Start of INFORMATION GIVEN
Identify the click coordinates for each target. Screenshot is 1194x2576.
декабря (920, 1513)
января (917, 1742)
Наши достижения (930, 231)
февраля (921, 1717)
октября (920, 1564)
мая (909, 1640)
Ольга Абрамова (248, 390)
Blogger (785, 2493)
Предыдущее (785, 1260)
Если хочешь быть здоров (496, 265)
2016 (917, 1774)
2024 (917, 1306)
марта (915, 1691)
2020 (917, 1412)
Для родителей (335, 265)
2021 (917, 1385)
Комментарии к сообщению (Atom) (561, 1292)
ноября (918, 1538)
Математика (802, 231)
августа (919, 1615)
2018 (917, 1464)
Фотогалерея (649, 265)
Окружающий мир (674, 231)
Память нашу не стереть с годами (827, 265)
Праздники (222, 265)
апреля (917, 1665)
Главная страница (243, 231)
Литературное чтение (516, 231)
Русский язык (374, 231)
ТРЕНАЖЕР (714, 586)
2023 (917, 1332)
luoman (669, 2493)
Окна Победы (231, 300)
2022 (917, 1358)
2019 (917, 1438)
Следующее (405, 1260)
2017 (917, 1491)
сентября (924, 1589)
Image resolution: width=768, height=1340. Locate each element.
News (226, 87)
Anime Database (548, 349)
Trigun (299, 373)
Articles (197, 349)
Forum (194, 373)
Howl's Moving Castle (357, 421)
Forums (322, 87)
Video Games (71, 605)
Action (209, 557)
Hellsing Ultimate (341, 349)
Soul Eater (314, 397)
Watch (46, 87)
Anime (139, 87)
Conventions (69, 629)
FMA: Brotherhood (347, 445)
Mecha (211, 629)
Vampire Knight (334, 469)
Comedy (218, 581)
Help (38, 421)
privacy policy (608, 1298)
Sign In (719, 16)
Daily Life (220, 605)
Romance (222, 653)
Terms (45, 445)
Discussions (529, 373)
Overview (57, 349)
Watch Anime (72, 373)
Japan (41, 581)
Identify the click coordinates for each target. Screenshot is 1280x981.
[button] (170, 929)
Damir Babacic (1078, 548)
End of INFORMATION GIVEN
**PROBLEM DESCRIPTION**: Count how many lines of the data contain the string "coordinates", with case taken into account. Reply with the number alone.

**TASK OUTPUT**: 2